Activity —
Keep to one stretch of the data below, the lines from the one with "Given: Click the Cerrar hoy link" up to and including the one with "1456x819 pixels.", and return that stretch exactly.

Task material —
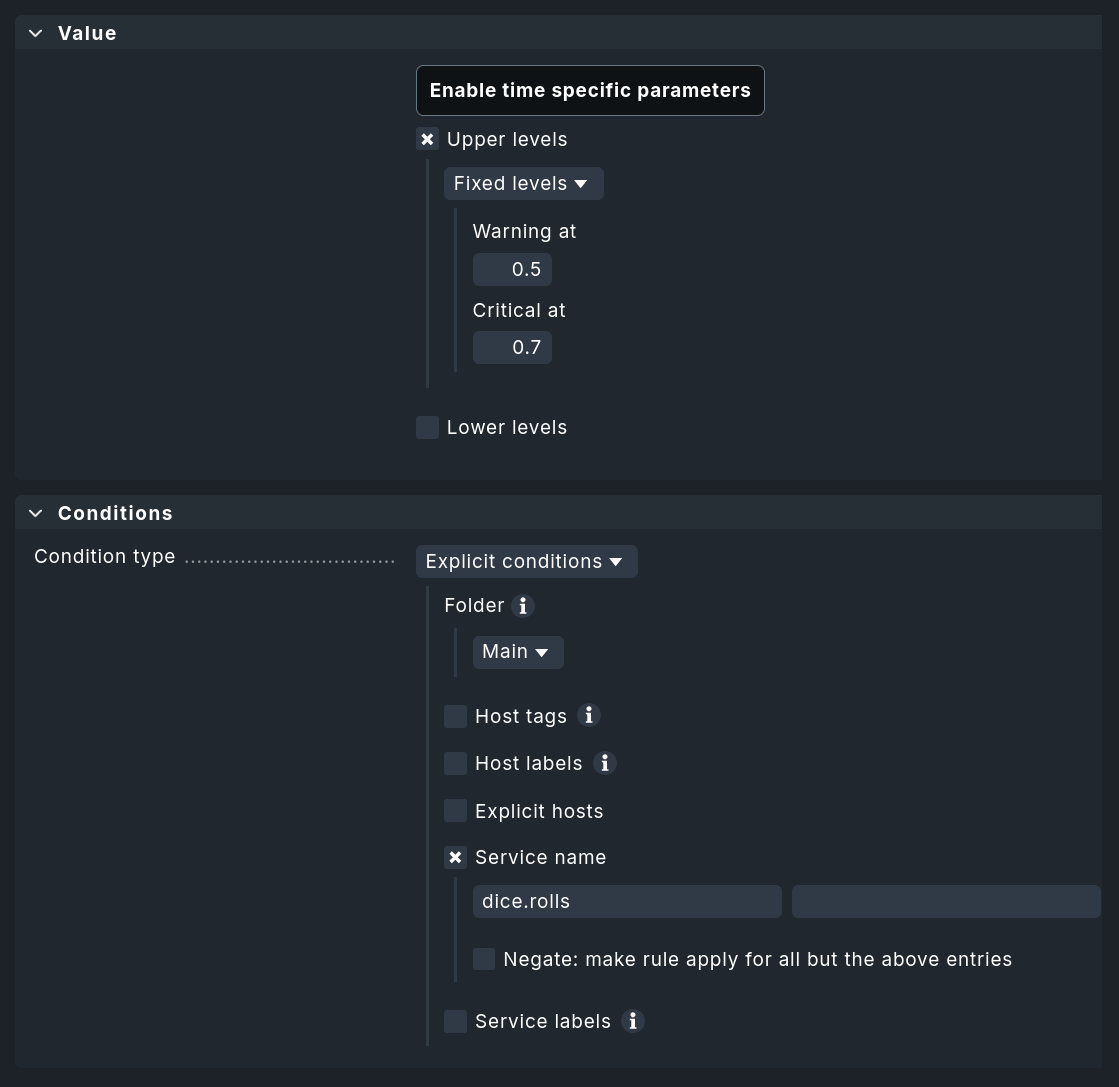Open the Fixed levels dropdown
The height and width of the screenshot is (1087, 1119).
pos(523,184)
* * *
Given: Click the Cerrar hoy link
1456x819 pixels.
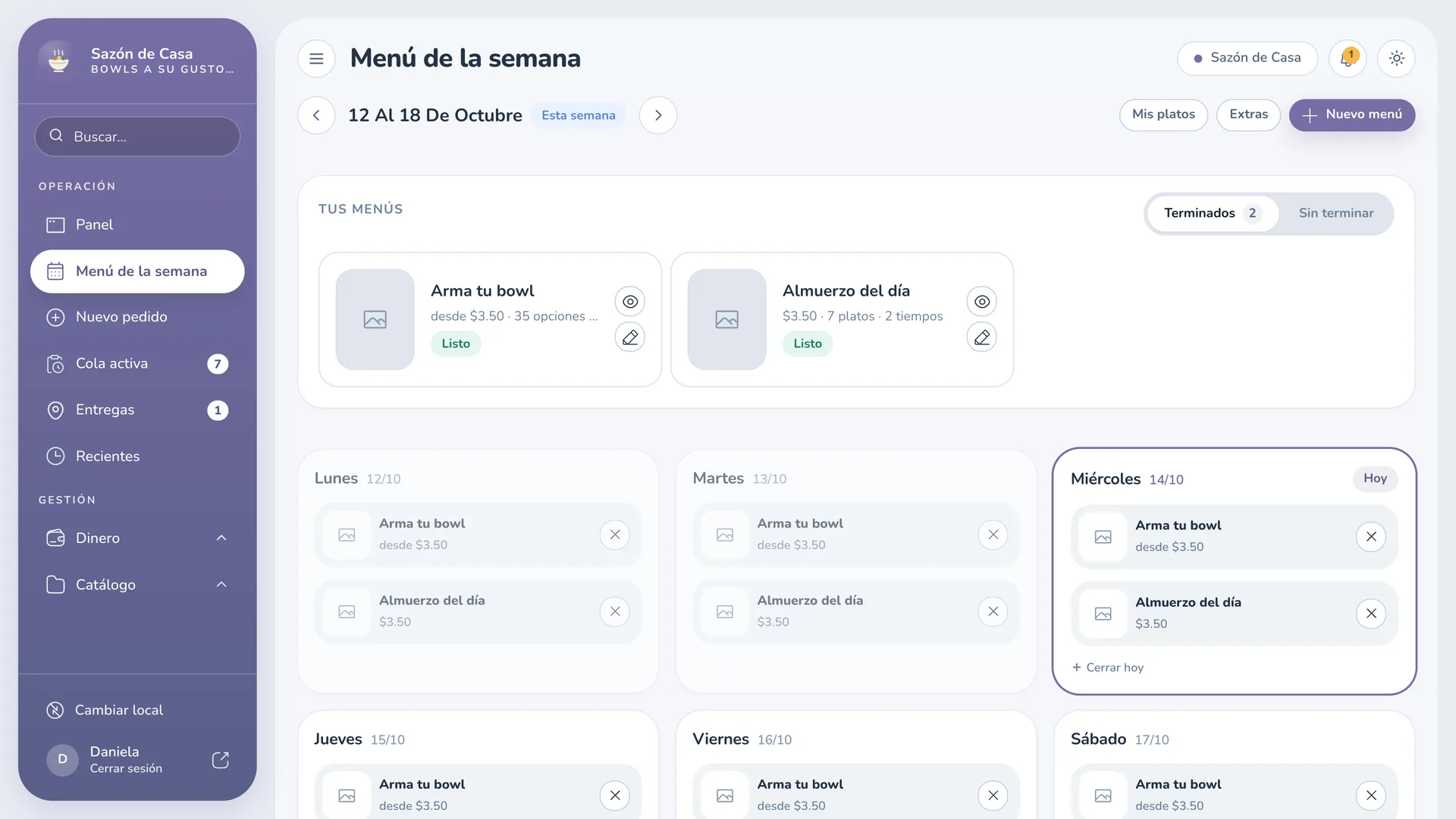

Response to this exercise —
Given: Click the Cerrar hoy link
1456x819 pixels.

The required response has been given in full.